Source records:

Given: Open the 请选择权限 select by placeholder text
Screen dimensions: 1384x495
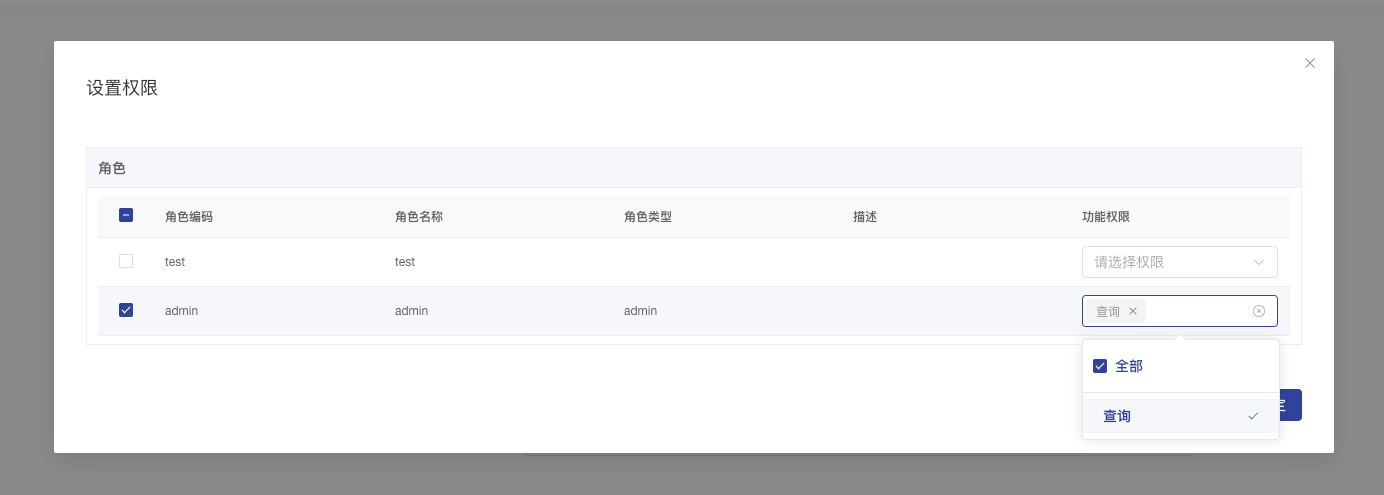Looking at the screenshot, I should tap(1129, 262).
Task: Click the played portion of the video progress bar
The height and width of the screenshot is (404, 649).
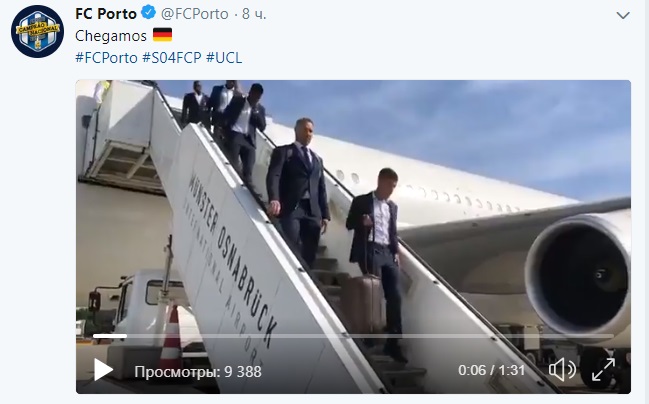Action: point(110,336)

...

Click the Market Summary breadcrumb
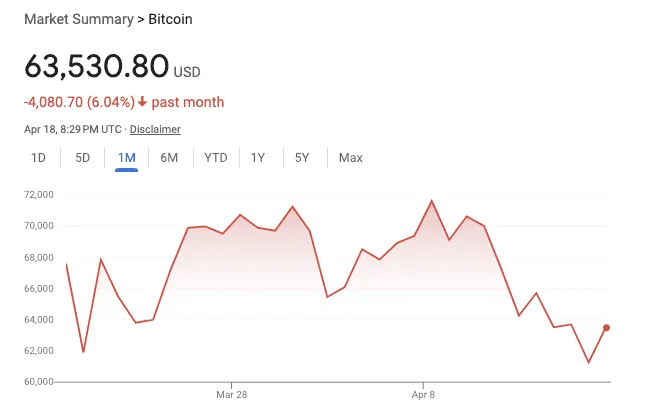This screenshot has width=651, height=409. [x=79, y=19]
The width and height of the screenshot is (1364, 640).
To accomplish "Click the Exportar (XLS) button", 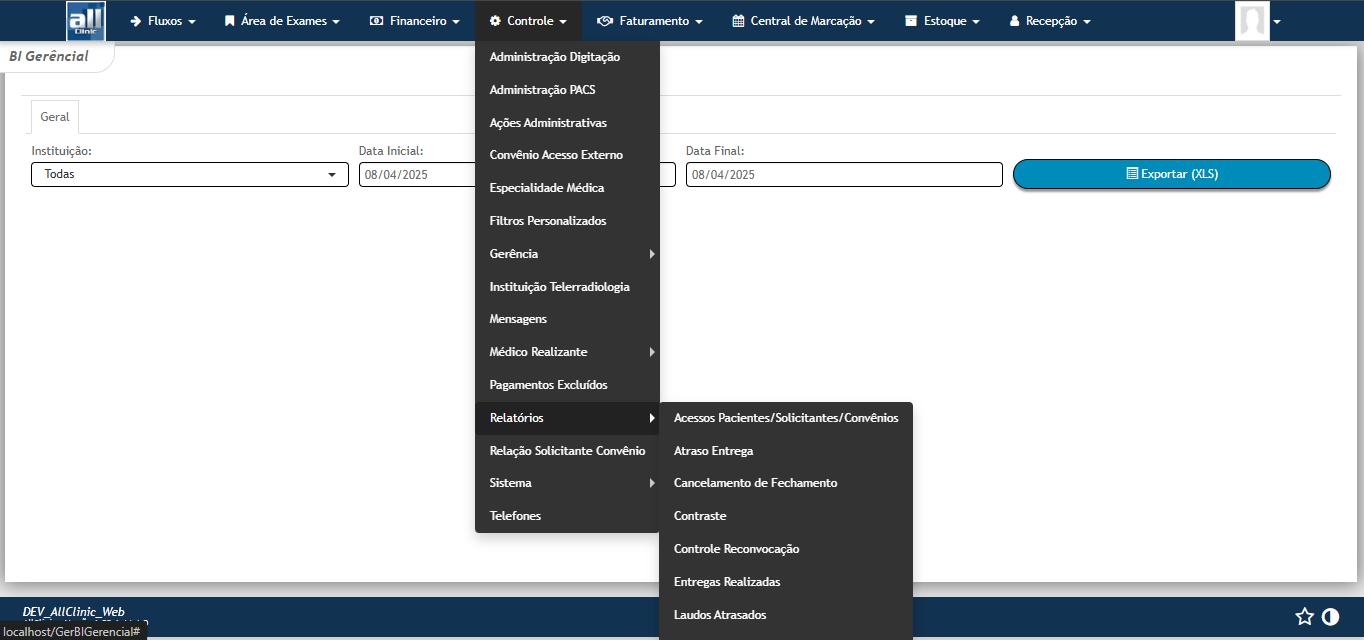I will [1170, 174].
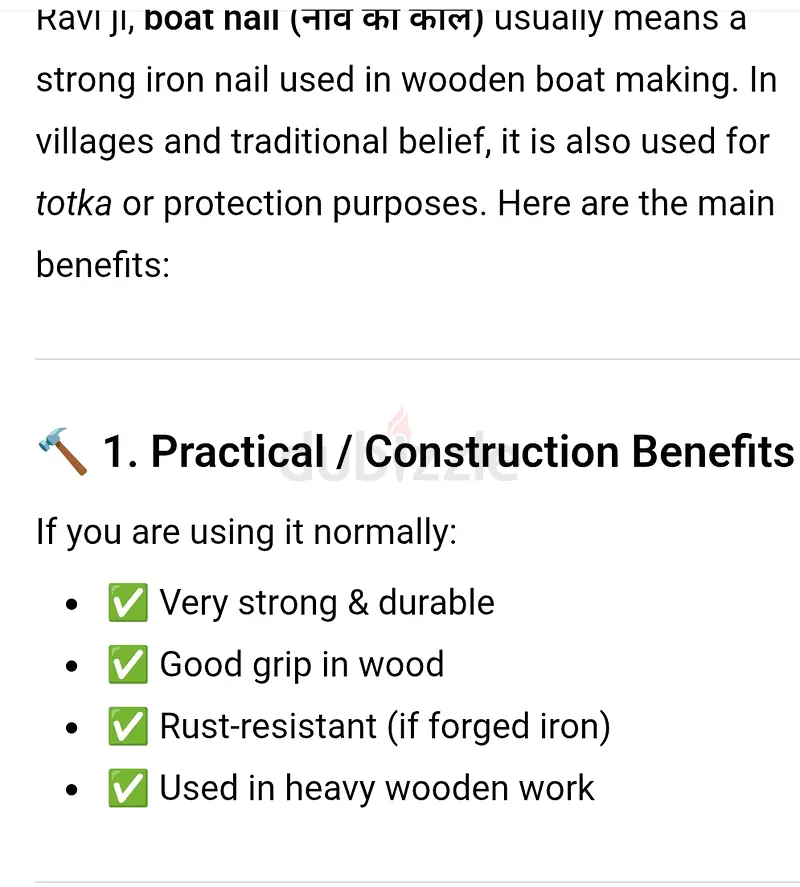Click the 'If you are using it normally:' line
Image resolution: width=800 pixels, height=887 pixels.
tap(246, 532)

Aim of the exercise
In the listing, starting at the line with "Task: Click the" and ending at the line with "Action: point(110,336)", replace "progress bar" with "seek bar" and leave everything else unchanged. Leave the pictures out of your answer.

In response
Task: Click the played portion of the video seek bar
The height and width of the screenshot is (404, 649).
Action: point(110,336)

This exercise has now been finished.